Farming communities are believed to have migrated into the European continent via routes along Anatolia, thereby following the temperate weather patterns of the Mediterranean. These farming groups are known to have populated areas that span from modern day Hungary, Germany, and west into Spain. Remains of the unique pottery styles and burial practices from these farming communities are found within these regions and can be attributed, in part, to artisans from the Funnel Beaker and Linear Pottery cultures. Ötzi (the Tyrolean Iceman), the well-preserved natural mummy that was found in the Alps on the Italian/Austrian border and who lived around 3,300 BCE, is even thought to have belonged to a farming culture similar to these. However, there was not enough evidence found with him to accurately suggest to which culture he may have belonged.

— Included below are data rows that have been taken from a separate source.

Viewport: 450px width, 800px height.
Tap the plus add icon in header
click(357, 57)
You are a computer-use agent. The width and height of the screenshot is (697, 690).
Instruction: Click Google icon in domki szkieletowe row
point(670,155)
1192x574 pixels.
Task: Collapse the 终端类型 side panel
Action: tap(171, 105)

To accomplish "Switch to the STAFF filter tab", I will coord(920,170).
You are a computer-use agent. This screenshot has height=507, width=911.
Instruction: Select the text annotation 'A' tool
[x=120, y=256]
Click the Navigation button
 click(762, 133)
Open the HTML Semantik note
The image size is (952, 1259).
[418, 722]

Although farming populations were dispersed across the European continent, they all show clear evidence of close genetic relatedness. Evidence suggests that these farming peoples did not yet carry a tolerance for lactose in high frequencies (as the Yamnaya peoples of the later Bronze Age did); however, they did carry a salivary amylase gene, which may have allowed them to break down starches more efficiently than their hunter-gatherer forebears. Further DNA analysis has found that the Y-chromosome haplogroup G2a and mitochondrial haplogroup N1a were frequently found within the European continent during the early Neolithic Era.